- [Stored rows]
** start **
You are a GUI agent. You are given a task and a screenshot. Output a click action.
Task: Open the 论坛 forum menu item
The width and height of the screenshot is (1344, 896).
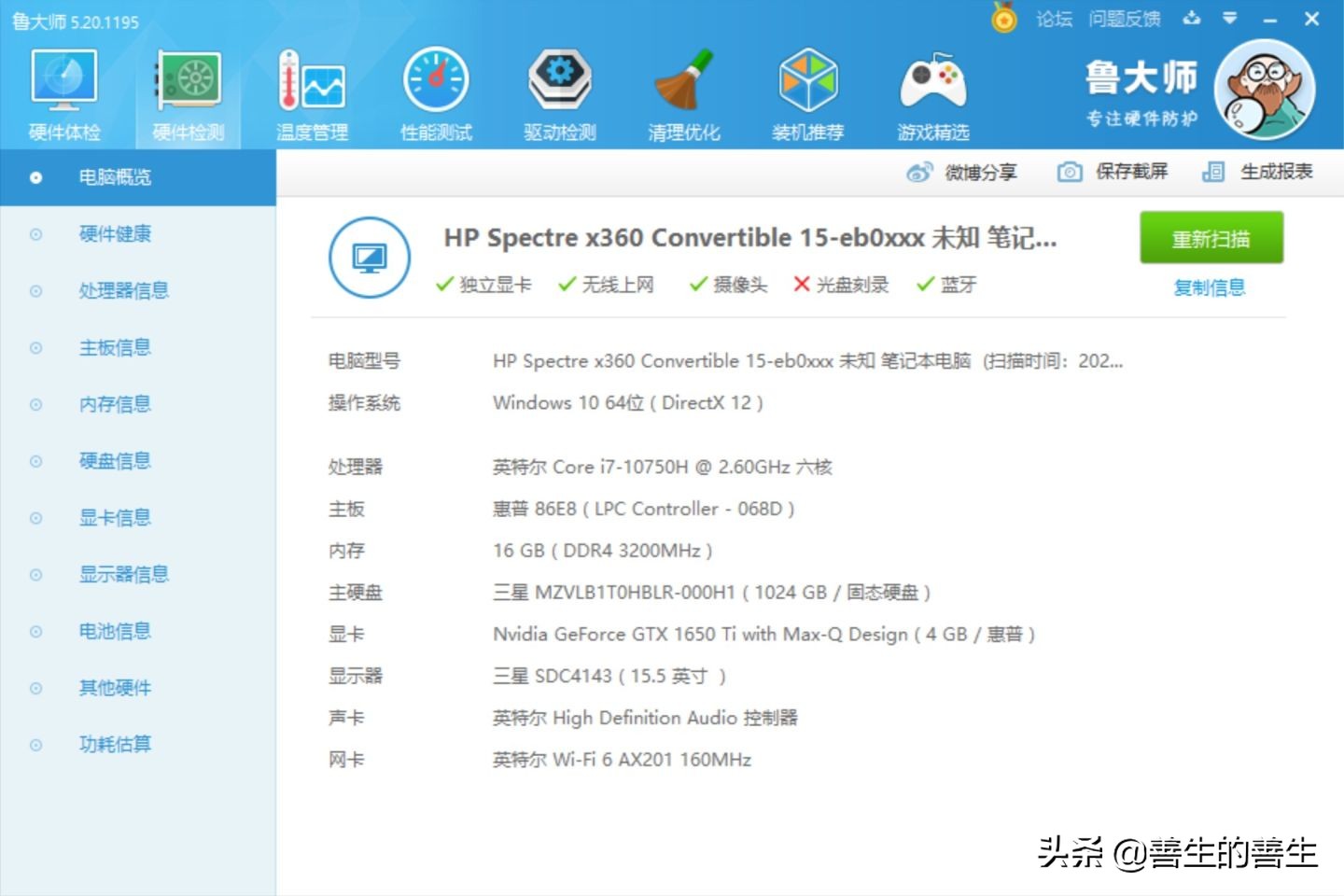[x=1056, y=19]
** end **
** start **
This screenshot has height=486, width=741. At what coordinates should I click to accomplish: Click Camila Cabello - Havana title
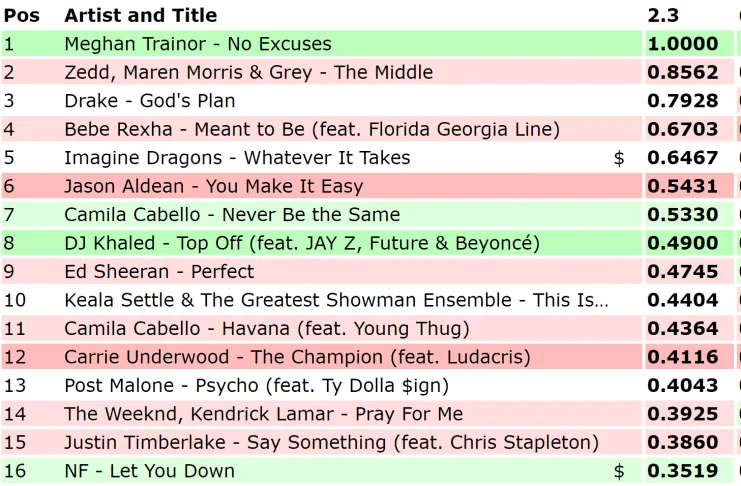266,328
** end **
** start **
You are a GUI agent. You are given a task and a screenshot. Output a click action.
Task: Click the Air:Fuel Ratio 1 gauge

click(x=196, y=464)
** end **
List every line above that contains the word "width". Case must match.

The width and height of the screenshot is (1344, 896).
This screenshot has height=486, width=741. At what coordinates should I click to accomplish: Click Camila Cabello - Havana title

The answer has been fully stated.